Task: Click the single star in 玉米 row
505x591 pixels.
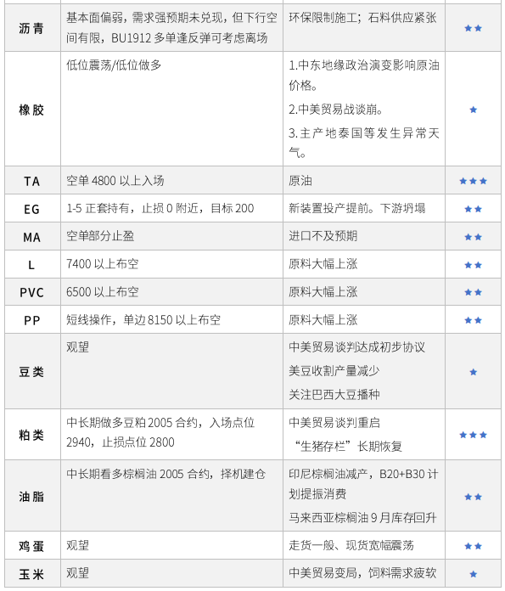Action: click(x=473, y=574)
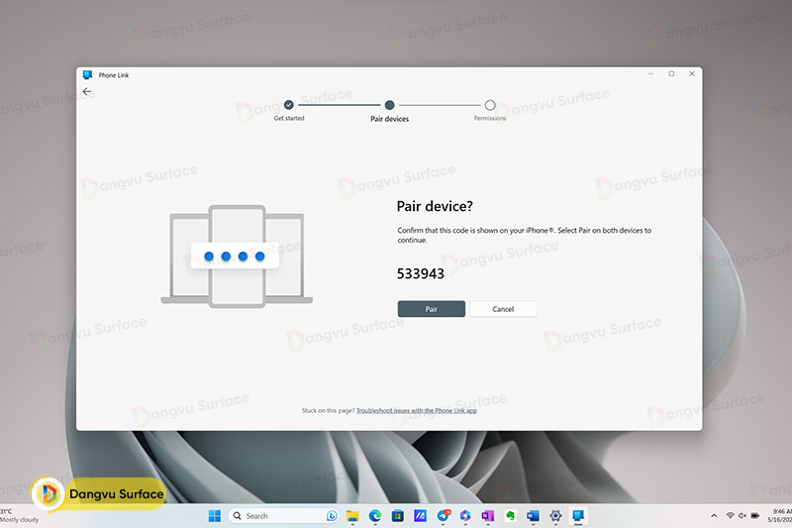Click the Cancel button
This screenshot has width=792, height=528.
point(503,309)
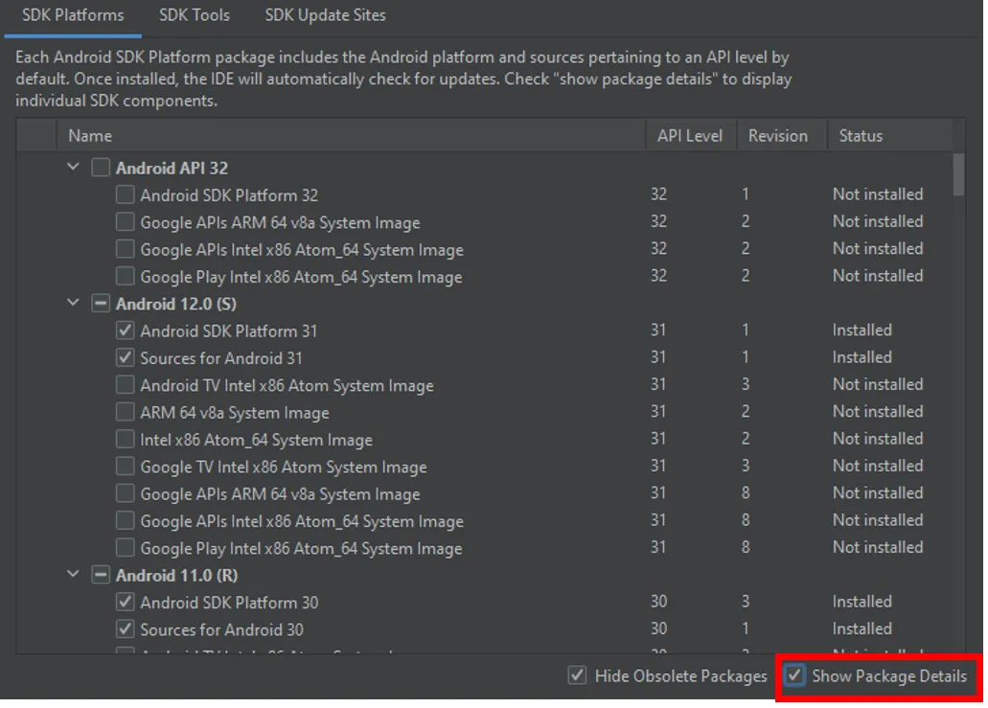Image resolution: width=988 pixels, height=708 pixels.
Task: Select the SDK Platforms tab
Action: (73, 15)
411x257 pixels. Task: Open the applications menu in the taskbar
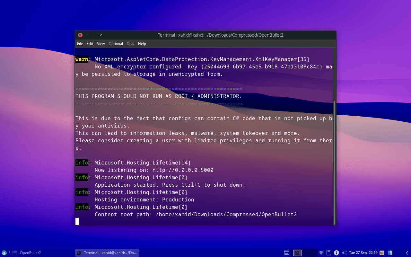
==========
◆ WHAT THE TASK REQUIRES
Rewrite all of the material, changing "taskbar" to "bottom bar" and leaving everything else the same. Omit the pictures from your answer.

◆ COMPLETED EXERCISE
Task: Click the single star in 玉米 row
505x591 pixels.
Action: click(x=473, y=574)
Click the Cancel button
This screenshot has width=792, height=528.
point(503,309)
Image resolution: width=988 pixels, height=708 pixels.
Task: Select the SDK Platforms tab
Action: (73, 15)
411x257 pixels. Task: Open the applications menu in the bottom bar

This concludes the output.